Activity.
From the first line to the last, retype everything below exactly, minus the pictures.

----------

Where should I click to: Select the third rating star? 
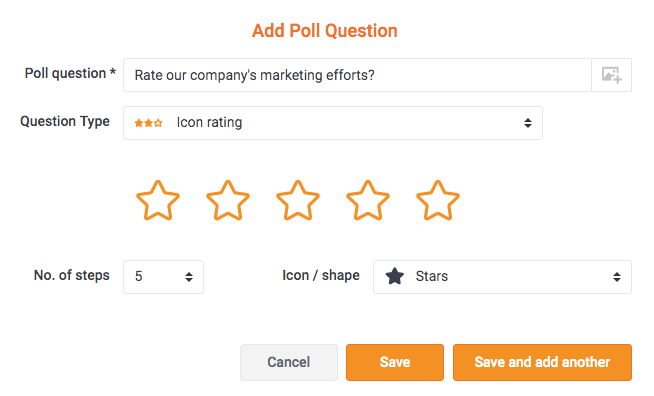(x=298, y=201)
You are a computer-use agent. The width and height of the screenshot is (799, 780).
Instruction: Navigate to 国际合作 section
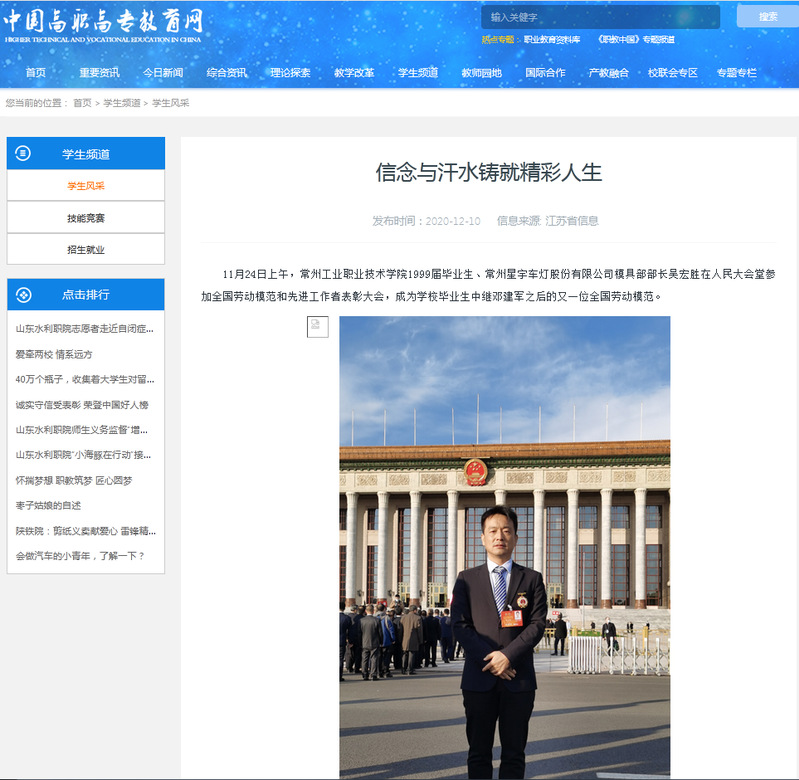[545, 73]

----------

Result for this exercise.
Where should I click to: Select the third rating star? 
(x=298, y=201)
You are a computer-use agent. The width and height of the screenshot is (799, 780).
Instruction: Navigate to 国际合作 section
[545, 73]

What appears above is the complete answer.